Mark Reid

Personal information
- Full name: Mark Reid
- Date of birth: 15 September 1961 (age 64)
- Place of birth: Kilwinning, Scotland
- Height: 5 ft 8 in (1.73 m)
- Position: Left back

Youth career
- Celtic Boys Club

Senior career*
- Years: Team / Apps / (Gls)
- 1980–1985: Celtic / 124 / (5)
- 1985–1991: Charlton Athletic / 211 / (15)
- 1991–1993: St Mirren / 20 / (0)
- Total:  / 355 / (20)

International career
- 1982–1984: Scotland U21 / 2 / (0)

= Mark Reid =

Scottish footballer

Mark Reid (born 15 September 1961) is a Scottish retired professional footballer who played as a left back. Reid made over 350 appearances in the Scottish and English Football Leagues between 1980 and 1993.

==Club career==
Born in Kilwinning, Reid played League football for Celtic, Charlton Athletic and St Mirren before retiring in 1993 due to injury.

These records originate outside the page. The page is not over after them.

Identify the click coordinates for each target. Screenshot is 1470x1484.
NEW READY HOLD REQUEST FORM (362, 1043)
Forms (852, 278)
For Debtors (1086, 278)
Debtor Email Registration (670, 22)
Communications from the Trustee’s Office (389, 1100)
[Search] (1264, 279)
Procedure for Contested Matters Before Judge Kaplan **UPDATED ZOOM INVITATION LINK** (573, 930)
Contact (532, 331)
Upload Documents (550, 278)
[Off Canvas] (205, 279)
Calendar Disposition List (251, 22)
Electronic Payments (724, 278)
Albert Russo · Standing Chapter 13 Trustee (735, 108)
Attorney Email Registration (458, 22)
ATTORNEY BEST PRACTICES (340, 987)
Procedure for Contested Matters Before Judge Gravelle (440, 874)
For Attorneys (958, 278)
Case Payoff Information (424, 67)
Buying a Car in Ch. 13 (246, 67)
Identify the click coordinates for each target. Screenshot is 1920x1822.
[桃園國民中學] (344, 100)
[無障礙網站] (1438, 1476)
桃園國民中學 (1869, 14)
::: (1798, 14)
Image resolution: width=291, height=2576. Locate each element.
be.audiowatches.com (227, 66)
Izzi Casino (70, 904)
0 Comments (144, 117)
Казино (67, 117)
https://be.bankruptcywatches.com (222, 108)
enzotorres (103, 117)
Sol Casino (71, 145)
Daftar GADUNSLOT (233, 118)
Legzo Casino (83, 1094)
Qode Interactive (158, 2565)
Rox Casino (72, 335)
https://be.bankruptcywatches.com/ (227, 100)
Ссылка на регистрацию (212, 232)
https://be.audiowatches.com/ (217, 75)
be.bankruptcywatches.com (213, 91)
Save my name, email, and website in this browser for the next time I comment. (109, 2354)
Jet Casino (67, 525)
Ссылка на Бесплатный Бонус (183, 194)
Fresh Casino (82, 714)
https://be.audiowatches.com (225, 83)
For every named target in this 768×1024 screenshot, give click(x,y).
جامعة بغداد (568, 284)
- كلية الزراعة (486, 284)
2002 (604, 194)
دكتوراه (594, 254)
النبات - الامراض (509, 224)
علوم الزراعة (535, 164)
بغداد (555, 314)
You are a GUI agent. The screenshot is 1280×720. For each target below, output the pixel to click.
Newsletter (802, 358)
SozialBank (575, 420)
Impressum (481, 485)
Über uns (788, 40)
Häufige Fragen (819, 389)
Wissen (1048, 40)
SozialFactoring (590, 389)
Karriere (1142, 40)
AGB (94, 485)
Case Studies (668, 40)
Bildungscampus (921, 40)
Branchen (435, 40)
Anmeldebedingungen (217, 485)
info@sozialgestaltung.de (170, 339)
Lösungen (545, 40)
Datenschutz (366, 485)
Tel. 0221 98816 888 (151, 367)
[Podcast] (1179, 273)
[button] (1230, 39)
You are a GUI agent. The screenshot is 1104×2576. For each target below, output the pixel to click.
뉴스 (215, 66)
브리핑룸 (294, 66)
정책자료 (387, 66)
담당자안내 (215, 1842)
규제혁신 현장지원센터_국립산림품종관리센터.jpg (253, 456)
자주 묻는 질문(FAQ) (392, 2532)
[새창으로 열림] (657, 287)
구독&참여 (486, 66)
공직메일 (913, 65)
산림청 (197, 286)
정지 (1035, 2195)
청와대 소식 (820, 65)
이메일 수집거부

Reid made his Celtic first-team debut in a 1–1 draw away to Dundee United in the first leg of the Scottish League Cup semi-final in November 1980, and subsequently established himself as Celtic's regular left back under manager Billy McNeill. His first trophy with Celtic came in April 1981 when Celtic secured the league championship with a 3-2 victory over Dundee United at Tannadice.

Whilst at Charlton he was elected for the PFA Team of the Year in the 1985–86 Football League Second Division.

== International career ==
Reid made two appearances for the Scotland Under-21 national side in European Under-21 Championship matches.